BIS Unveils New Stablecoin and Defi Monitoring Platform, With Focus on CBDCby Rebecca Oi February 15, 2023
The Bank of International Settlements (BIS) Innovation Hub has just unveiled its 2023 priorities, focusing on stablecoins, central bank digital currencies (CBDC), data monitoring, and cybersecurity.
Over the past years, the BIS Innovation Hub has been at the forefront of exploring and developing cutting-edge solutions to central banks’ challenges, as evidenced by the number of ongoing and completed projects.
Pyxtrial: Transparency and Stability to the Stablecoin market
The BIS Innovation Hub recently announced the launch of its new project, Pyxtrial, initiated by the London branch to ensure the financial sector’s stability.
Pyxtrial refers to a traditional British judicial process that dates back many centuries. The Trial of the Pyx is one of the oldest and most established procedures for assessing the quality of coins in the country.
The project is poised to bring transparency and stability to the stablecoin market by providing real-time visibility into their financial health.
Stablecoins such as USD Coin (USDC) and Tether USD (USDT) play a vital role in the cryptocurrency exchange market, enabling investors to transfer between digital and fiat currencies effortlessly.
As a result, regulators are taking a closer look at stablecoins, particularly those not backed by physical fiat currencies, to ensure their stability and prevent similar incidents.
By developing a platform to monitor stablecoins, Pyxtrial will play a crucial role in shaping the future of financial regulation and supervision.
The bank has noted that most central banks lack the tools to monitor stablecoins and prevent asset-liability mismatches systematically, and Pyxtrial aims to fill this gap. The project will explore technological solutions to help supervisors and regulators establish policy frameworks based on integrated data.
Tools for monitoring cryptocurrencies and DeFi in real-time
The BIS Innovation Hub is a crucial player in shaping the future of regulation, supervision, and finance. The hub recognises the increasing importance of digital assets, particularly cryptocurrencies and decentralized finance, and is focused on developing real-time tools to monitor these spaces.
The Atlas project is one of the popular projects undertaken by the BIS Innovation Hub in this regard. The project is designed to be decentralized, making it easy for investors and traders to access information freely and make informed decisions.

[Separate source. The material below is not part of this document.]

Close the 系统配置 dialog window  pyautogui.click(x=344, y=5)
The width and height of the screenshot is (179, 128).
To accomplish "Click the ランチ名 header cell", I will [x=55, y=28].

With the use of technical tools for data vetting and analysis, Atlas aims to provide a comprehensive overview of the crypto and DeFi markets, including market trends, price movements, and other essential metrics.
Central Bank Digital Currency: Major focus for BIS Innovation Hub
The BIS Innovation Hub announced its plans to increase its focus on central bank digital currencies (CBDCs) in 2023.
The hub recognises the need to improve payment systems and is dedicating a significant portion of its efforts to exploring the potential of CBDCs. Of its various projects, 15 focus on CBDCs, and three cross-border CBDCs projects have already been concluded, including Jura, Dunbar, and Project Helvetia.
One of the most notable projects is MBridge, exploring wholesale cross-border payment solutions. The Central Banks of Thailand, China, Hong Kong, the United Arab Emirates, and over 20 commercial banks in different countries utilised MBridge cross-border payment solutions.
In addition, the BIS is also focusing on retail CBDCs, such as the two-tiered system known as Aurum, which was piloted in Hong Kong in July. Another project, in collaboration with the Bank of England, will experiment with the distribution of a retail CBDC through an open API ecosystem known as Rosalind.
Only 11 countries have fully launched a CBDC, all located in the Caribbean, except for Nigeria. Pilots are underway in 17 nations, mainly in Asia, including China, Russia, Kazakhstan, India, South Korea, Thailand, and Malaysia.
Project Sela: Exploring the cyber security and technical feasibility of retail CBDC architecture
Project Sela, a collaboration between the BIS Innovation Hub Hong Kong Centre, the Hong Kong Monetary Authority, and the Bank of Israel, aims to test the technical feasibility and cyber security of a two-tier retail CBDC architecture.
This project aims to provide broader access to CBDC services by allowing intermediaries, such as commercial banks, payment service providers, and financial technology firms, to offer these services without any financial exposure. This means that the CBDC will never reside on the intermediary’s balance sheet, reducing financial risk for these entities.
However, more comprehensive access to CBDC services raises concerns about cyber security. If the project proves successful, it could lead to a more widely accessible CBDC system that is secure against cyber threats, providing greater financial stability and security to the end users.